*** Opening of INFORMATION PROVIDED ***

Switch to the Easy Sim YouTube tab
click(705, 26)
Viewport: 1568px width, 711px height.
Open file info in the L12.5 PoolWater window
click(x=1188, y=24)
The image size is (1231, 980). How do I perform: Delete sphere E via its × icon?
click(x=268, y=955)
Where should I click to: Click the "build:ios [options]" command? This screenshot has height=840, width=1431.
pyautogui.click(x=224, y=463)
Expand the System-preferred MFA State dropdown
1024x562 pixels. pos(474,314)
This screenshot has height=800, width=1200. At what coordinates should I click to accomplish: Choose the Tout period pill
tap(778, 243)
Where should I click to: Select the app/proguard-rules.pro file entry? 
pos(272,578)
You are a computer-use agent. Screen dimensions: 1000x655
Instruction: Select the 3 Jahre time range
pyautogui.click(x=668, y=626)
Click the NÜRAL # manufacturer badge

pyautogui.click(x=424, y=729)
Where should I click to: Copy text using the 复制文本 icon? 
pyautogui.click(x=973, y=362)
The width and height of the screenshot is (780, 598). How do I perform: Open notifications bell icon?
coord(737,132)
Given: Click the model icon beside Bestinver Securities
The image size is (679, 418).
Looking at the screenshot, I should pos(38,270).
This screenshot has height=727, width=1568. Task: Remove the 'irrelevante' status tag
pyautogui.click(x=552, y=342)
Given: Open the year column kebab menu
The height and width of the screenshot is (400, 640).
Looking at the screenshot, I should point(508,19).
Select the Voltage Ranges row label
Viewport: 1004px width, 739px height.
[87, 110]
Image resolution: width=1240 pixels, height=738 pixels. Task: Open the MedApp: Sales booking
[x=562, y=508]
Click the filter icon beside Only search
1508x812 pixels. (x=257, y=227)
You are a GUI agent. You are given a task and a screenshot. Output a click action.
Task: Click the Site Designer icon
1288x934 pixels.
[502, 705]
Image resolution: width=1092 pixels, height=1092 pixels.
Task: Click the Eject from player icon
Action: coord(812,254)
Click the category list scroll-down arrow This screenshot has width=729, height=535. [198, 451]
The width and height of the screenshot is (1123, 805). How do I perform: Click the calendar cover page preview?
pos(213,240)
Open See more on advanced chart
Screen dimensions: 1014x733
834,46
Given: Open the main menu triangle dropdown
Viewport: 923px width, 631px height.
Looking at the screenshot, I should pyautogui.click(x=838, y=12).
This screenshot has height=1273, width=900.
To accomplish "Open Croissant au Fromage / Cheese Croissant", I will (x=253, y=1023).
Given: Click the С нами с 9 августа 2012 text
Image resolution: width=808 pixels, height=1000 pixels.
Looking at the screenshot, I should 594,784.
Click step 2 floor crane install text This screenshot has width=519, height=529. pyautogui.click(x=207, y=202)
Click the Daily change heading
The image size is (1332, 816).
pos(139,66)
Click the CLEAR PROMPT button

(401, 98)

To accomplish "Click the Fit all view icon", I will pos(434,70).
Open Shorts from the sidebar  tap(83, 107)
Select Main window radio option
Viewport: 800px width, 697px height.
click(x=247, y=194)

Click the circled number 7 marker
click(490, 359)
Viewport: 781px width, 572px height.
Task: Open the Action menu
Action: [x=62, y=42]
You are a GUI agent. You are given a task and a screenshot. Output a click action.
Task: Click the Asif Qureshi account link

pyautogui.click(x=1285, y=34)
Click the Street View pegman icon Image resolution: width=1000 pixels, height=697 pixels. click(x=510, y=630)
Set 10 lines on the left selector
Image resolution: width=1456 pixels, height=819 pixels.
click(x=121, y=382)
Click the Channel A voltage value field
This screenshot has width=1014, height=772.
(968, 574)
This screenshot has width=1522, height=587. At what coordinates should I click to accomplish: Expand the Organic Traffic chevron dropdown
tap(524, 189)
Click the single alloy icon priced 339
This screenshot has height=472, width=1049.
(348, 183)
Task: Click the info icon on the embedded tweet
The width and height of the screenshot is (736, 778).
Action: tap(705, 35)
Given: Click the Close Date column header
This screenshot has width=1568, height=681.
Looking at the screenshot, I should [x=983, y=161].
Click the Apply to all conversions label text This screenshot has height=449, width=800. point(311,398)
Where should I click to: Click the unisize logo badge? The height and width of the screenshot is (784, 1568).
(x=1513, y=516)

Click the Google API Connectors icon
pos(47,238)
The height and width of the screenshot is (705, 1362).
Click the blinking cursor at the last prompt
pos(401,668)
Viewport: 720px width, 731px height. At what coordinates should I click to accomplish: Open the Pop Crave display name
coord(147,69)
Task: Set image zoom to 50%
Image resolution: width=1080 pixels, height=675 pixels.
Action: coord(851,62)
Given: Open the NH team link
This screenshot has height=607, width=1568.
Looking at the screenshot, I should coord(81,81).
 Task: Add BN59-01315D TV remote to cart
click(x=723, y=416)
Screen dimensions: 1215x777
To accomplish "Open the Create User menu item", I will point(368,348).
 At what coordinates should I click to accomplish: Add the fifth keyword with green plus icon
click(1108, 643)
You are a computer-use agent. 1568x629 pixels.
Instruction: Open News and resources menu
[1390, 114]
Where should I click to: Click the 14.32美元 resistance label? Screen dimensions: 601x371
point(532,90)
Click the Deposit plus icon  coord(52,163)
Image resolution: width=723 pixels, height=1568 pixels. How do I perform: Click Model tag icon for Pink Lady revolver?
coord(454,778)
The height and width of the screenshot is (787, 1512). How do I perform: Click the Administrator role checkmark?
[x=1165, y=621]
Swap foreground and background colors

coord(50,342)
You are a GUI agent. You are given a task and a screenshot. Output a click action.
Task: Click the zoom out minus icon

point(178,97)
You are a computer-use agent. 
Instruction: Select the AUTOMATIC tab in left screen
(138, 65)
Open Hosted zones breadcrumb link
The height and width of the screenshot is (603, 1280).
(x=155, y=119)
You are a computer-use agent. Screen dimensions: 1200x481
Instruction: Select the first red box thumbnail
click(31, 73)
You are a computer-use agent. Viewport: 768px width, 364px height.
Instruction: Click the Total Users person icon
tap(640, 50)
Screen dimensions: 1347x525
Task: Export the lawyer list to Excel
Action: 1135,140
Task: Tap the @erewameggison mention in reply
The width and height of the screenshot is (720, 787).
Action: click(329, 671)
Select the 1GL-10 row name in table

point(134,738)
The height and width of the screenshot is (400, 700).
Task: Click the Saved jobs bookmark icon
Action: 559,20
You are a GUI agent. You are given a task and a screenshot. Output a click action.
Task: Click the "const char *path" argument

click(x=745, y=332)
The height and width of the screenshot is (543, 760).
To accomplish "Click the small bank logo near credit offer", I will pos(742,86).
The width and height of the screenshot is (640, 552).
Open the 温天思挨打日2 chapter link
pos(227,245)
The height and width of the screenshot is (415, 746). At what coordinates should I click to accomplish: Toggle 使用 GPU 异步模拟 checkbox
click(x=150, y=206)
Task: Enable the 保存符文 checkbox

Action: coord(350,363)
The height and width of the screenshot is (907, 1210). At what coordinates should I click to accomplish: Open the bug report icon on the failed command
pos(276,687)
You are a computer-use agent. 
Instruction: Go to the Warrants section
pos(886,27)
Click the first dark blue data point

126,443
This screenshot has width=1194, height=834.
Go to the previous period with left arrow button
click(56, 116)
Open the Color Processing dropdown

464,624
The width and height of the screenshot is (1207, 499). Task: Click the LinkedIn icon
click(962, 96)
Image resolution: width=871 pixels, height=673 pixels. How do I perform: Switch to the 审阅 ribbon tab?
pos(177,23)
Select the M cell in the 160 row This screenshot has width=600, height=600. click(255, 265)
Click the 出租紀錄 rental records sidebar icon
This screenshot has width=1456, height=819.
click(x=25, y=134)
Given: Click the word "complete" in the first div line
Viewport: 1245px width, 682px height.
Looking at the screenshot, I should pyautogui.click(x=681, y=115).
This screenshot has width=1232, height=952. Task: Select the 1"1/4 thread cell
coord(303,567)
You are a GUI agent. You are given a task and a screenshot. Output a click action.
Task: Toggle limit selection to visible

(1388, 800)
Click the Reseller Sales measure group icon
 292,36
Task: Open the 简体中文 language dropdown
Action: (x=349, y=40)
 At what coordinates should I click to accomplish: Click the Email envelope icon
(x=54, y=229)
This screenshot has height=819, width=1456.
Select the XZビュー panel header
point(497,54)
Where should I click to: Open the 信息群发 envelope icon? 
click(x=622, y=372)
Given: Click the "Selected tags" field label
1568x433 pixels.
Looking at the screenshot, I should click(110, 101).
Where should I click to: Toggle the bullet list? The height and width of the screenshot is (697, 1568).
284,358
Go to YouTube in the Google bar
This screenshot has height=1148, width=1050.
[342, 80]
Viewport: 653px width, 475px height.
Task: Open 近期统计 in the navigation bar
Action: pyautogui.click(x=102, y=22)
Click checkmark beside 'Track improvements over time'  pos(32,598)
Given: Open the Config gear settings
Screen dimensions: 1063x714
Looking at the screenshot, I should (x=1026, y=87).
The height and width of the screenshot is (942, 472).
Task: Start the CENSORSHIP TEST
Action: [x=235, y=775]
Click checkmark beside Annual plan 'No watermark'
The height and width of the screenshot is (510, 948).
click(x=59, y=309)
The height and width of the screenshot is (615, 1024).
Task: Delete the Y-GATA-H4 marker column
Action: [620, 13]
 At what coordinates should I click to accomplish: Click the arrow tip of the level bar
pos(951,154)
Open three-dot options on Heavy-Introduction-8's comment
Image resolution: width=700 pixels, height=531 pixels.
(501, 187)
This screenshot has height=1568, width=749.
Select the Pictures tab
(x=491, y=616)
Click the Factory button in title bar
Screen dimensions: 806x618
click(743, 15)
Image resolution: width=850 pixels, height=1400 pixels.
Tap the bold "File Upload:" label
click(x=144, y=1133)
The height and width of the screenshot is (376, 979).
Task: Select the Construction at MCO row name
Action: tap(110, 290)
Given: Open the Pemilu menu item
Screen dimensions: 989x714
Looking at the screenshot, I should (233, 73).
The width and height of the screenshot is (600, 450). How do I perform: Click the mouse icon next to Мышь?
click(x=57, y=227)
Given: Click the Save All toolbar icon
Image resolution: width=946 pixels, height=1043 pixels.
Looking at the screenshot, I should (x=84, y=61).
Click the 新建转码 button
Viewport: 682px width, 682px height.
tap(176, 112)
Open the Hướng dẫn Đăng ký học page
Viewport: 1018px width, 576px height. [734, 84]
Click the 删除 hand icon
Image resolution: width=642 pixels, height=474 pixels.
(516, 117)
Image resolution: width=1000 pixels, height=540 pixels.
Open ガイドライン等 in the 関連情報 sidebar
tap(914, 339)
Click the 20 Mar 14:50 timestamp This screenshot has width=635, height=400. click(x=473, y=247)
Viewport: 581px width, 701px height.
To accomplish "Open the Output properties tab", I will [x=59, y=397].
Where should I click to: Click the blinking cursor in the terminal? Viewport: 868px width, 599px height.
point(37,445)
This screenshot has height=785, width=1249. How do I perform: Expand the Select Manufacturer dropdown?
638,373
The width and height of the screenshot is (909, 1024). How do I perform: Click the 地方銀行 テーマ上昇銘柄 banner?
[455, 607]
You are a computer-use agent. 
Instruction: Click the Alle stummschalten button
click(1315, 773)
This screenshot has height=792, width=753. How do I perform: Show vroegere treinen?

*** Close of INFORMATION PROVIDED ***

The line with "The width and height of the screenshot is (600, 450)." through the last line of the data: write these out exactly, and no others.

# SOLUTION FOR THIS TASK
The width and height of the screenshot is (600, 450). How do I perform: Click the mouse icon next to Мышь?
click(x=57, y=227)
Given: Click the Save All toolbar icon
Image resolution: width=946 pixels, height=1043 pixels.
Looking at the screenshot, I should (x=84, y=61).
Click the 新建转码 button
Viewport: 682px width, 682px height.
tap(176, 112)
Open the Hướng dẫn Đăng ký học page
Viewport: 1018px width, 576px height. [734, 84]
Click the 删除 hand icon
Image resolution: width=642 pixels, height=474 pixels.
(516, 117)
Image resolution: width=1000 pixels, height=540 pixels.
Open ガイドライン等 in the 関連情報 sidebar
tap(914, 339)
Click the 20 Mar 14:50 timestamp This screenshot has width=635, height=400. click(x=473, y=247)
Viewport: 581px width, 701px height.
To accomplish "Open the Output properties tab", I will [x=59, y=397].
Where should I click to: Click the blinking cursor in the terminal? Viewport: 868px width, 599px height.
point(37,445)
This screenshot has height=785, width=1249. How do I perform: Expand the Select Manufacturer dropdown?
638,373
The width and height of the screenshot is (909, 1024). How do I perform: Click the 地方銀行 テーマ上昇銘柄 banner?
[455, 607]
You are a computer-use agent. 
Instruction: Click the Alle stummschalten button
click(1315, 773)
This screenshot has height=792, width=753. How do I perform: Show vroegere treinen?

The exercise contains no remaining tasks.